-- Opening Marker --

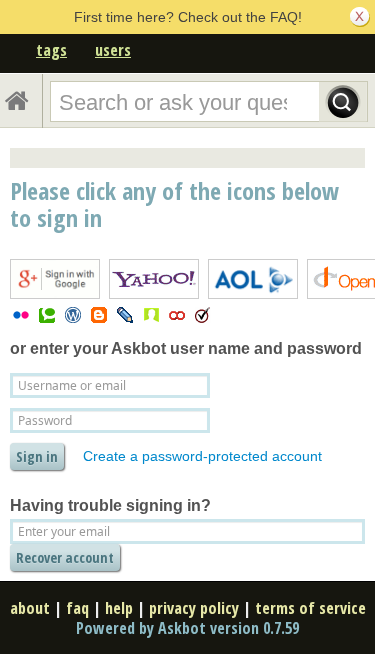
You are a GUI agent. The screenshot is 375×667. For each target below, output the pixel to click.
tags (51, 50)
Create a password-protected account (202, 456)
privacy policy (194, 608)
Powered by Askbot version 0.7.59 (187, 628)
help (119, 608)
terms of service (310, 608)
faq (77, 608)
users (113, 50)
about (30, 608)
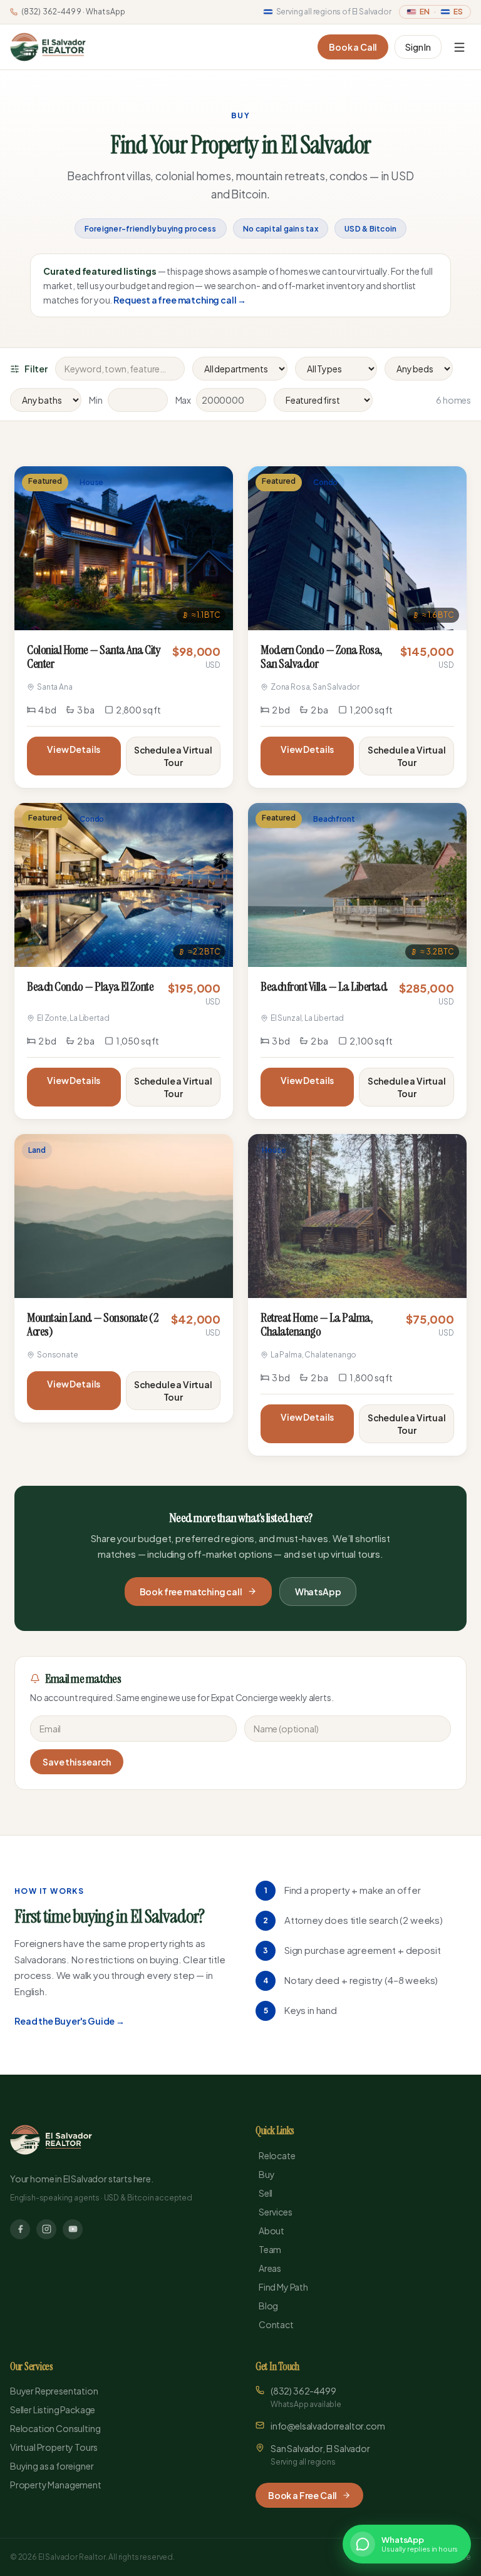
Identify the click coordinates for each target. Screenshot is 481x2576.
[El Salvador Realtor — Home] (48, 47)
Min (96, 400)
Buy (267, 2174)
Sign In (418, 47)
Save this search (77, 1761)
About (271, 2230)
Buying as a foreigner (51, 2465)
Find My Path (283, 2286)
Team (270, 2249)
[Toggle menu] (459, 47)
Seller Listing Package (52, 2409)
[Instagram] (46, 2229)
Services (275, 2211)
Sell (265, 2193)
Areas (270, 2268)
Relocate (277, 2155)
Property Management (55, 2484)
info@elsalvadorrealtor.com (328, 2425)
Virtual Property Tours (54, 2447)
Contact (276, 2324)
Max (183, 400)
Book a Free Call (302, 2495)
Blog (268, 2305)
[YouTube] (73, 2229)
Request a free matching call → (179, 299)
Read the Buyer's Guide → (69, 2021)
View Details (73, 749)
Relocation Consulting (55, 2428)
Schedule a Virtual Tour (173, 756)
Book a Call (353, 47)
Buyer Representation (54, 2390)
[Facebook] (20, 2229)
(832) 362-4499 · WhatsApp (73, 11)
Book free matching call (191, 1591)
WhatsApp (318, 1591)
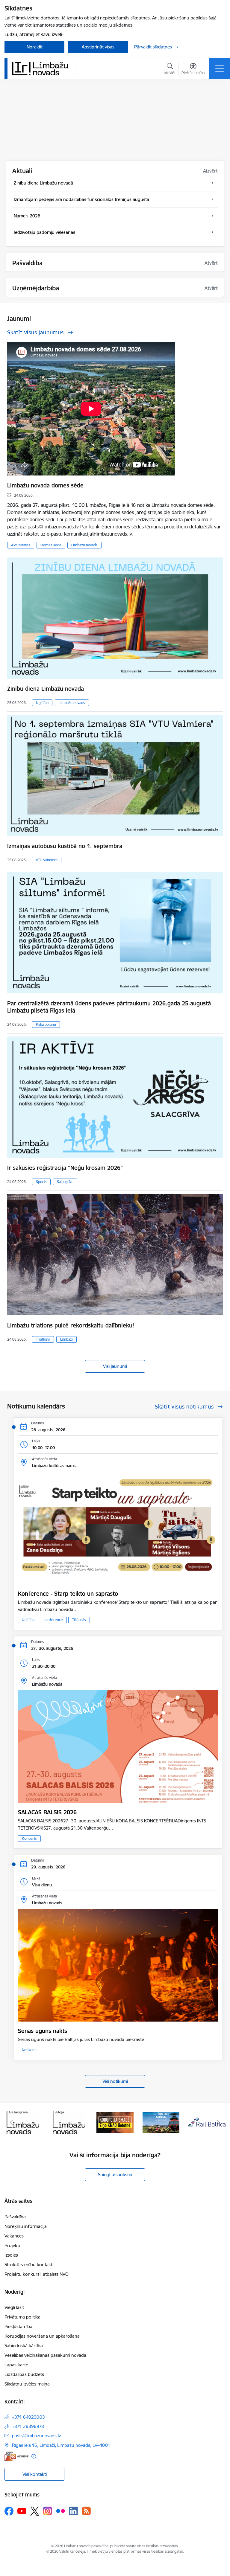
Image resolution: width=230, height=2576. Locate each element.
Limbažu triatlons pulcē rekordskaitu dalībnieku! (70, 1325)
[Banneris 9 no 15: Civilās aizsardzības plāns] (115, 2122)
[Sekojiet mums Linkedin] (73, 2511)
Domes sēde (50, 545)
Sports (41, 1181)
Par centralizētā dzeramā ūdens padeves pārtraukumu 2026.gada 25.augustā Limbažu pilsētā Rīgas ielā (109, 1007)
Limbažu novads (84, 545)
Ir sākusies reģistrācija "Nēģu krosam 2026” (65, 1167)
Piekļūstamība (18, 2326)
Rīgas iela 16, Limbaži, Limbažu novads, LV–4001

-- Closing Marker --

→ What needs to be done: Transcribe each entry above exactly, apart from the pictures.

→ Reply to the exercise:
You are a GUI agent. The screenshot is 375×667. For each target below, output the pixel to click.
tags (51, 50)
Create a password-protected account (202, 456)
privacy policy (194, 608)
Powered by Askbot version 0.7.59 (187, 628)
help (119, 608)
terms of service (310, 608)
faq (77, 608)
users (113, 50)
about (30, 608)
Identify the click coordinates for each target. Screenshot is 481x2576.
[El Salvador Realtor — Home] (48, 47)
Min (96, 400)
Buy (267, 2174)
Sign In (418, 47)
Save this search (77, 1761)
About (271, 2230)
Buying as a foreigner (51, 2465)
Find My Path (283, 2286)
Team (270, 2249)
[Toggle menu] (459, 47)
Seller Listing Package (52, 2409)
[Instagram] (46, 2229)
Services (275, 2211)
Sell (265, 2193)
Areas (270, 2268)
Relocate (277, 2155)
Property Management (55, 2484)
info@elsalvadorrealtor.com (328, 2425)
Virtual Property Tours (54, 2447)
Contact (276, 2324)
Max (183, 400)
Book a Free Call (302, 2495)
Blog (268, 2305)
[YouTube] (73, 2229)
Request a free matching call → (179, 299)
Read the Buyer's Guide → (69, 2021)
View Details (73, 749)
Relocation Consulting (55, 2428)
Schedule a Virtual Tour (173, 756)
Book a Call (353, 47)
Buyer Representation (54, 2390)
[Facebook] (20, 2229)
(832) 362-4499 · WhatsApp (73, 11)
Book free matching call (191, 1591)
WhatsApp (318, 1591)
Image resolution: width=230, height=2576. Locate each element.
Limbažu triatlons pulcē rekordskaitu dalībnieku! (70, 1325)
[Banneris 9 no 15: Civilās aizsardzības plāns] (115, 2122)
[Sekojiet mums Linkedin] (73, 2511)
Domes sēde (50, 545)
Sports (41, 1181)
Par centralizētā dzeramā ūdens padeves pārtraukumu 2026.gada 25.augustā Limbažu pilsētā Rīgas ielā (109, 1007)
Limbažu novads (84, 545)
Ir sākusies reģistrācija "Nēģu krosam 2026” (65, 1167)
Piekļūstamība (18, 2326)
Rīgas iela 16, Limbaži, Limbažu novads, LV–4001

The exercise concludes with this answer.